AInsteinBench

AInsteinBench is a benchmark for evaluating the capabilities of AI agents in solving scientific computing (a.k.a. scico) problems. It currently supports Einstein Toolkit and Multi-SWE-bench formats of coding questions.

Prerequisites

Python 3.8+
Docker
Required packages: pip install -r requirements.txt

Optional (for multi-swe-bench type questions)

# install multi-swe-bench
git clone https://github.com/multi-swe-bench/multi-swe-bench.git && cd multi-swe-bench && make install
# the docker images for the questions are available upon request

Optional (for Einstein Toolkit type questions)

cd curation/et
# install Einstein Toolkit following https://einsteintoolkit.org/download.html
curl -kLO https://raw.githubusercontent.com/gridaphobe/CRL/ET_2025_05/GetComponents
chmod a+x GetComponents
./GetComponents --shallow https://bitbucket.org/einsteintoolkit/manifest/raw/ET_2025_05/einsteintoolkit.th
# Then the curation/et/Cactus folder should be populated with the Einstein Toolkit code and tests.
# the ADMConstraints Thorn are outdated but used in the docker, get it by
git clone https://bitbucket.org/einsteintoolkit/einsteinanalysis.git
cp -r einsteinanalysis/ADMConstraints .
# prepare the docker environment
docker pull rynge/einsteintoolkit

Quick Start

As a quick start, you can prepare the docker environments and evaluate the Einstein Toolkit questions by

python scripts/extract_dockerhub_images.py
bash pull_images.sh --sample
python evaluate_questions.py  --questions data/questions/et_converted.jsonl --answers data/answers

results will be saved to evaluation_results.json.

Evaluation

Docker Setup

Before running evaluation, Pull the required images once:

# this may take a few minutes or hours depending on network, make sure you have 50GB+ free storage
bash pull_images.sh --all

You can pull only the required images for the few questions you want to test in data/questions folder:

# extract the image names, this will be written to `sample_images.txt`
python scripts/extract_dockerhub_images.py
# pull only the sample images
bash pull_images.sh --sample

You can also specify the dockerhub username by adding --username <username> to the command.

Prepared Docker Images

All evaluations in AInsteinBench are executed inside pre-built Docker containers to ensure environment consistency, reproducibility, and isolation across different scientific codebases.

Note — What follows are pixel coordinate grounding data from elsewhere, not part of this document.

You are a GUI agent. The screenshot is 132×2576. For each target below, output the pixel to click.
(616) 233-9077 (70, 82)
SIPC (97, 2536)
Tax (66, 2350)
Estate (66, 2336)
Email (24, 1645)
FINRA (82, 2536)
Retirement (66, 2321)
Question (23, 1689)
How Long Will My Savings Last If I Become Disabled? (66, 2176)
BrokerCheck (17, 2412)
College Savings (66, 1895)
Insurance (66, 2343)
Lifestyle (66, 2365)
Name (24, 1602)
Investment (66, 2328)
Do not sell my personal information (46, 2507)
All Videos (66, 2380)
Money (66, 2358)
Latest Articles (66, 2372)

We pre-build and publish all required Docker images on Docker Hub for both supported question types:

Einstein Toolkit questions

Images contain a fully configured Einstein Toolkit environment, including the required thorns, build system, and test dependencies.

Multi-SWE-bench questions

Images correspond to specific repositories and pull requests (e.g., PySCF, AMReX), with the codebase, dependencies, and test harness pre-installed.

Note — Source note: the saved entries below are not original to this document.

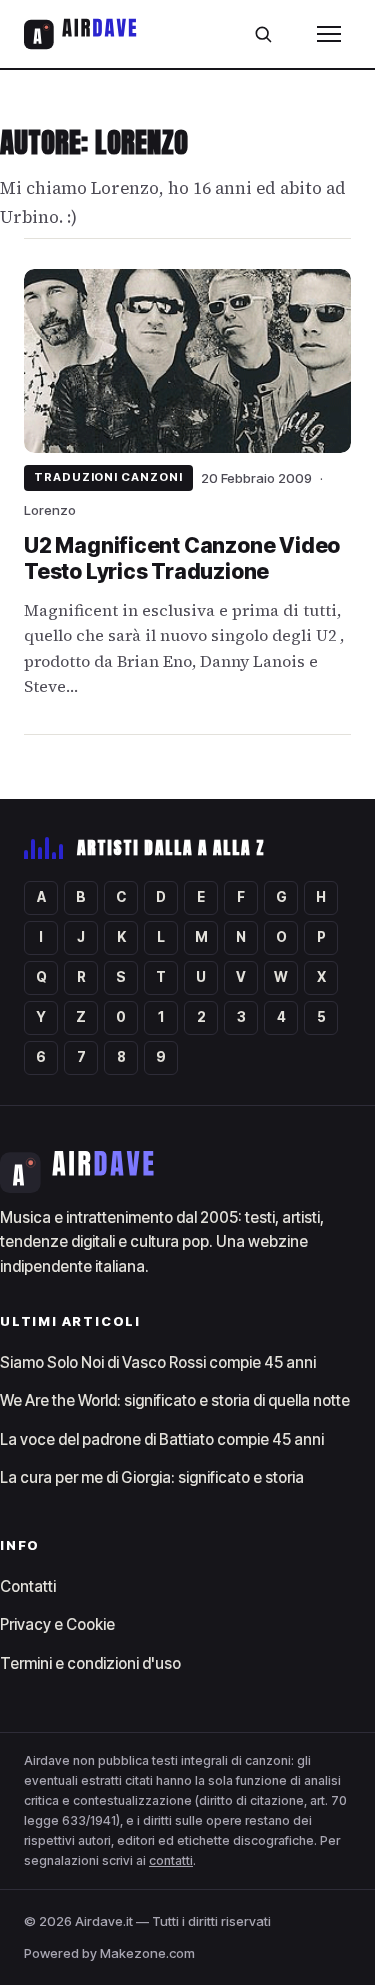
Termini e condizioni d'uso (90, 1663)
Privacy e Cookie (57, 1624)
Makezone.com (147, 1953)
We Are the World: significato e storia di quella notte (175, 1400)
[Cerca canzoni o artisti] (263, 34)
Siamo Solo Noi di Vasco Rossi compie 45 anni (158, 1362)
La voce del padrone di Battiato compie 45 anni (162, 1439)
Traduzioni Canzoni (108, 477)
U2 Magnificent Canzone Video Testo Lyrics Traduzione (182, 558)
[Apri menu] (329, 34)
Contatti (28, 1586)
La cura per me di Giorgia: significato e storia (152, 1477)
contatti (171, 1860)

Questions/Answers Preparation

Prepare the questions and answers in the required format. The answer filename should follow the corresponding "question_id". For EinsteinToolkit type questions, the answer should be one file of C/C++/Fortran code. For Multi-SWE-bench type questions, the answer should be a patch file.

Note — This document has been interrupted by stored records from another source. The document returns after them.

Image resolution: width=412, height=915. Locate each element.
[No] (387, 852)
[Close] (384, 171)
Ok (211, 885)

As reference, once you download the questions in data/questions folder, you can extract the answers by running python scripts/extract_answers.py. The answers will be written to data/answers folder.

As an example, the reference answer to the question `MSB_pyscf_pyscf_pr2373`

diff --git a/pyscf/tdscf/rhf.py b/pyscf/tdscf/rhf.py
index b1b680b69f..d2cb63e086 100644
--- a/pyscf/tdscf/rhf.py
+++ b/pyscf/tdscf/rhf.py
@@ -530,16 +530,20 @@ def _charge_center(mol):
     return numpy.einsum('z,zr->r', charges, coords)/charges.sum()
 
 def _contract_multipole(tdobj, ints, hermi=True, xy=None):
+    '''ints is the integral tensor of a spin-independent operator'''
     if xy is None: xy = tdobj.xy
+    nstates = len(xy)
+    pol_shape = ints.shape[:-2]
+    nao = ints.shape[-1]
+
+    if not tdobj.singlet:
+        return numpy.zeros((nstates,) + pol_shape)
+
     mo_coeff = tdobj._scf.mo_coeff
     mo_occ = tdobj._scf.mo_occ
     orbo = mo_coeff[:,mo_occ==2]
     orbv = mo_coeff[:,mo_occ==0]
 
-    nstates = len(xy)
-    pol_shape = ints.shape[:-2]
-    nao = ints.shape[-1]
-
     #Incompatible to old numpy version
     #ints = numpy.einsum('...pq,pi,qj->...ij', ints, orbo.conj(), orbv)
     ints = lib.einsum('xpq,pi,qj->xij', ints.reshape(-1,nao,nao), orbo.conj(), orbv)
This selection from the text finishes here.